- 1200 Harrison Avenue Panama City, Florida 32401 United States

Information
- Type: Public
- Established: 1924
- School district: Bay County School District
- Principal: Blythe Carpenter
- Faculty: 110
- Grades: 9 to 12
- Enrollment: 1,278 (2023-24)
- Colors: Red, White and Black
- Mascot: Fighting Tornado
- Yearbook: The Pelican
- Website: https://bayhightornadoes.com/

= Bay High School (Florida) =

Public secondary school in downtown Panama City, Florida, U.S.

Bay High School is a public secondary school in downtown Panama City, Florida. As one of the oldest continuously accredited public high schools in Florida, the school serves around 1,500 students in grades 9 to 12 in the Bay District Schools.

Bay High School draws the majority of students that live in the Panama City area as well as neighboring communities such as St. Andrews, Glenwood, The Cove, Millville, Pretty Bayou, and Kings Point.

Bay High School was one of the first high schools in the United States to offer the Advanced International Certificate of Education (AICE).

==History==
Bay High School was established in 1924, in Panama City, Florida. It opened doors on September 13, 1926, as Bay County High School. Its building contained one office, twelve classrooms, and an auditorium during its opening. The school's yearbook theme has been The Pelican since its inception.

In 1945, they established the Tommy Oliver Memorial Stadium, in honor of the namesake of a football player. The original stadium was demolished in 2016, and the school constructed the new Joe and Jeanette Chapman Field at Tommy Oliver Stadium, named after the namesake of the philanthropists. The new stadium began construction at the beginning of the 2016–2017 school year and was completed in the Spring of 2018.
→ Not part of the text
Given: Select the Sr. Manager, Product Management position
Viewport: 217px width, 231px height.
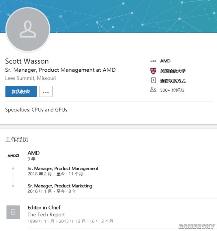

In 1976, the original Bay High building was demolished. In 1977, a new building (now called Building 1) housed the school's offices, as well as two hallways of classrooms.

More additions occurred in 2000, with the construction of a new library building and cafeteria. The new cafeteria was opened to students in 2001.

In 2016, the Washington Post named Bay High School among the most challenging high schools in the United States.

The building built in 1977, was demolition in early 2018.

After the 2021–2022 school year, longtime principal Billy May stepped down. Beginning the 2022–2023 school year, Blythe Carpenter was appointed as the new principal of Bay High School. Carpenter was the first female principal in the school's history.

In 2023, construction of the Barbara W. Nelson Fine Arts Center was completed, and the new building opened in August that year.

===Hurricane Michael===
On October 10, 2018, Bay High School suffered extensive damage from the landfall of Category 5 Hurricane Michael . After the storm, more than 60% of students and faculty were housed in temporary modular classrooms. Renovations were made to the school in 2019, which featured a new library, a STEM facility, and a new Fine Arts center. As the 2019–2020 school year began, the first renovations were made to the cafeteria. The next phase included reopening the media center and the band and choir room which also were renovated. In early 2020, all classrooms on campus, with the exception of the Fine Arts classrooms, were back in use.

While temporarily residing in their neighboring Jinks Middle School, whose building was also severely damaged, they partnered with the middle school to host a Thanksgiving community feast, which was featured in ABC's Good Morning America, on November 21, 2018.

In April 2019, the school's students participated at a rally at the Florida State Capitol, in Tallahassee, to press the legislature for relief funding of the school and its district.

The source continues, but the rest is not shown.